| TASK OBJECTIVE |
Reproduce all of the data exactly as written.

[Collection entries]
=== Section Start ===
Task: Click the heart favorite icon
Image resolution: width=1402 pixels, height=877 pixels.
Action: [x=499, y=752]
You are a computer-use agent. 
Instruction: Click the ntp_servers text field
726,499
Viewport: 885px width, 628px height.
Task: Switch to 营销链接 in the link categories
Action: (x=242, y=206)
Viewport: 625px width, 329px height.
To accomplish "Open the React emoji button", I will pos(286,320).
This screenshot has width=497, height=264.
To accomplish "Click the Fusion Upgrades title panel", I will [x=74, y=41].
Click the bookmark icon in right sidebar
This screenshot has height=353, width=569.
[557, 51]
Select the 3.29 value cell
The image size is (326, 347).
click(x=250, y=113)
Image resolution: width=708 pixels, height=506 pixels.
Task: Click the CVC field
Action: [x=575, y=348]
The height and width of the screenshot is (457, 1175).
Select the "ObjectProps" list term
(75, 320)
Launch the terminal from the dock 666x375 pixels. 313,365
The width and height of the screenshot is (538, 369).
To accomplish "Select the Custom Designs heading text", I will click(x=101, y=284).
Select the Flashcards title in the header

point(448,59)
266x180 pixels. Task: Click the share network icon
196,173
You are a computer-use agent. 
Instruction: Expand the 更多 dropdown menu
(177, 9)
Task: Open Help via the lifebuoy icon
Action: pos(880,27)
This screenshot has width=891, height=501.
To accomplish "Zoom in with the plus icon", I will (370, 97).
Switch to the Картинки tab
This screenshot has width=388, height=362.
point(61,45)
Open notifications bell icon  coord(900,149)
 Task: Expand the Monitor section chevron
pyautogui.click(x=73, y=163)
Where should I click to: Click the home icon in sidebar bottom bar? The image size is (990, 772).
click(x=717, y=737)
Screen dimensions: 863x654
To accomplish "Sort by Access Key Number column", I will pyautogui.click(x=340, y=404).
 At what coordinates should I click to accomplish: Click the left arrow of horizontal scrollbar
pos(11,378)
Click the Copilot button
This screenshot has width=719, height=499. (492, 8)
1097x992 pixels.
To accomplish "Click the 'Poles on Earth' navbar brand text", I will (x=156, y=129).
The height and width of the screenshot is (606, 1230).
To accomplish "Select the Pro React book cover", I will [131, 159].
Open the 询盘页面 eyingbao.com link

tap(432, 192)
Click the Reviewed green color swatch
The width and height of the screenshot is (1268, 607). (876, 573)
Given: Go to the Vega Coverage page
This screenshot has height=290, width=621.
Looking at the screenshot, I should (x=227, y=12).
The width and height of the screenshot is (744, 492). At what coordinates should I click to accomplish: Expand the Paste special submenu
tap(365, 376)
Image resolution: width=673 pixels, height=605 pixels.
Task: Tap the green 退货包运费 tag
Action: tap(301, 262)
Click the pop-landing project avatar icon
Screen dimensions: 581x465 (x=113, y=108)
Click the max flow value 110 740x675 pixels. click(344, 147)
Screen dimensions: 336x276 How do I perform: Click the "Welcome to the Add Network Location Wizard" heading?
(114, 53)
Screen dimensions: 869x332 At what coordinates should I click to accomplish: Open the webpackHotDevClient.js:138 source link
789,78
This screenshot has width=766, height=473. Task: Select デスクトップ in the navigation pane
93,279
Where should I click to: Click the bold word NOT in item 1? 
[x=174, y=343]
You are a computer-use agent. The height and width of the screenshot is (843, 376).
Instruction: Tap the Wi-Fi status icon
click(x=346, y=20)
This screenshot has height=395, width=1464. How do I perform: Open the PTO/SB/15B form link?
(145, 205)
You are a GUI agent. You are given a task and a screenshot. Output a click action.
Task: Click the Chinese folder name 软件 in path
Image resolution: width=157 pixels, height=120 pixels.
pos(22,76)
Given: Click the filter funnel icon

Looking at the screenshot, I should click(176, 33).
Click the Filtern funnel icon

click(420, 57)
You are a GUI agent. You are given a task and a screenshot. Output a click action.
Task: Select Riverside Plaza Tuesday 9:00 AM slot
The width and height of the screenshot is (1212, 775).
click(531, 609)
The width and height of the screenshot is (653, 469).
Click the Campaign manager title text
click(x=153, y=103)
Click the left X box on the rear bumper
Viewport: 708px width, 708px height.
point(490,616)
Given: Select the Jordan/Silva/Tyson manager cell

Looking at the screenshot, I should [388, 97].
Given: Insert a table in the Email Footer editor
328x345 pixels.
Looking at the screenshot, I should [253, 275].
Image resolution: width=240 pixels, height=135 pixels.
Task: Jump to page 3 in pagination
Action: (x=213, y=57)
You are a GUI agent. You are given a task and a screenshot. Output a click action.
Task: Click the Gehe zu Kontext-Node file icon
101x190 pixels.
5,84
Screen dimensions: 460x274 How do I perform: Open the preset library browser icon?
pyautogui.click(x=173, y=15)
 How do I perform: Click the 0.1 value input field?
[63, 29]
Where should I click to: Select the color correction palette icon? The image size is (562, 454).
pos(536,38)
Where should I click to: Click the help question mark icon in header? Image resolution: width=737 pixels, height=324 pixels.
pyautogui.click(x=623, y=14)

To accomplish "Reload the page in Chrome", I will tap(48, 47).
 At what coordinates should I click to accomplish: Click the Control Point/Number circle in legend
=== Section End ===
| RESPONSE FOR THIS EXERCISE |
Task: Click the heart favorite icon
Image resolution: width=1402 pixels, height=877 pixels.
Action: [x=499, y=752]
You are a computer-use agent. 
Instruction: Click the ntp_servers text field
726,499
Viewport: 885px width, 628px height.
Task: Switch to 营销链接 in the link categories
Action: (x=242, y=206)
Viewport: 625px width, 329px height.
To accomplish "Open the React emoji button", I will pos(286,320).
This screenshot has width=497, height=264.
To accomplish "Click the Fusion Upgrades title panel", I will [x=74, y=41].
Click the bookmark icon in right sidebar
This screenshot has height=353, width=569.
[557, 51]
Select the 3.29 value cell
The image size is (326, 347).
click(x=250, y=113)
Image resolution: width=708 pixels, height=506 pixels.
Task: Click the CVC field
Action: [x=575, y=348]
The height and width of the screenshot is (457, 1175).
Select the "ObjectProps" list term
(75, 320)
Launch the terminal from the dock 666x375 pixels. 313,365
The width and height of the screenshot is (538, 369).
To accomplish "Select the Custom Designs heading text", I will click(x=101, y=284).
Select the Flashcards title in the header

point(448,59)
266x180 pixels. Task: Click the share network icon
196,173
You are a computer-use agent. 
Instruction: Expand the 更多 dropdown menu
(177, 9)
Task: Open Help via the lifebuoy icon
Action: pos(880,27)
This screenshot has width=891, height=501.
To accomplish "Zoom in with the plus icon", I will (370, 97).
Switch to the Картинки tab
This screenshot has width=388, height=362.
point(61,45)
Open notifications bell icon  coord(900,149)
 Task: Expand the Monitor section chevron
pyautogui.click(x=73, y=163)
Where should I click to: Click the home icon in sidebar bottom bar? The image size is (990, 772).
click(x=717, y=737)
Screen dimensions: 863x654
To accomplish "Sort by Access Key Number column", I will pyautogui.click(x=340, y=404).
 At what coordinates should I click to accomplish: Click the left arrow of horizontal scrollbar
pos(11,378)
Click the Copilot button
This screenshot has width=719, height=499. (492, 8)
1097x992 pixels.
To accomplish "Click the 'Poles on Earth' navbar brand text", I will (x=156, y=129).
The height and width of the screenshot is (606, 1230).
To accomplish "Select the Pro React book cover", I will [131, 159].
Open the 询盘页面 eyingbao.com link

tap(432, 192)
Click the Reviewed green color swatch
The width and height of the screenshot is (1268, 607). (876, 573)
Given: Go to the Vega Coverage page
This screenshot has height=290, width=621.
Looking at the screenshot, I should (x=227, y=12).
The width and height of the screenshot is (744, 492). At what coordinates should I click to accomplish: Expand the Paste special submenu
tap(365, 376)
Image resolution: width=673 pixels, height=605 pixels.
Task: Tap the green 退货包运费 tag
Action: tap(301, 262)
Click the pop-landing project avatar icon
Screen dimensions: 581x465 (x=113, y=108)
Click the max flow value 110 740x675 pixels. click(344, 147)
Screen dimensions: 336x276 How do I perform: Click the "Welcome to the Add Network Location Wizard" heading?
(114, 53)
Screen dimensions: 869x332 At what coordinates should I click to accomplish: Open the webpackHotDevClient.js:138 source link
789,78
This screenshot has width=766, height=473. Task: Select デスクトップ in the navigation pane
93,279
Where should I click to: Click the bold word NOT in item 1? 
[x=174, y=343]
You are a computer-use agent. The height and width of the screenshot is (843, 376).
Instruction: Tap the Wi-Fi status icon
click(x=346, y=20)
This screenshot has height=395, width=1464. How do I perform: Open the PTO/SB/15B form link?
(145, 205)
You are a GUI agent. You are given a task and a screenshot. Output a click action.
Task: Click the Chinese folder name 软件 in path
Image resolution: width=157 pixels, height=120 pixels.
pos(22,76)
Given: Click the filter funnel icon

Looking at the screenshot, I should click(176, 33).
Click the Filtern funnel icon

click(420, 57)
You are a GUI agent. You are given a task and a screenshot. Output a click action.
Task: Select Riverside Plaza Tuesday 9:00 AM slot
The width and height of the screenshot is (1212, 775).
click(531, 609)
The width and height of the screenshot is (653, 469).
Click the Campaign manager title text
click(x=153, y=103)
Click the left X box on the rear bumper
Viewport: 708px width, 708px height.
point(490,616)
Given: Select the Jordan/Silva/Tyson manager cell

Looking at the screenshot, I should [388, 97].
Given: Insert a table in the Email Footer editor
328x345 pixels.
Looking at the screenshot, I should [253, 275].
Image resolution: width=240 pixels, height=135 pixels.
Task: Jump to page 3 in pagination
Action: (x=213, y=57)
You are a GUI agent. You are given a task and a screenshot. Output a click action.
Task: Click the Gehe zu Kontext-Node file icon
101x190 pixels.
5,84
Screen dimensions: 460x274 How do I perform: Open the preset library browser icon?
pyautogui.click(x=173, y=15)
 How do I perform: Click the 0.1 value input field?
[63, 29]
Where should I click to: Select the color correction palette icon? The image size is (562, 454).
pos(536,38)
Where should I click to: Click the help question mark icon in header? Image resolution: width=737 pixels, height=324 pixels.
pyautogui.click(x=623, y=14)

To accomplish "Reload the page in Chrome", I will tap(48, 47).
 At what coordinates should I click to accomplish: Click the Control Point/Number circle in legend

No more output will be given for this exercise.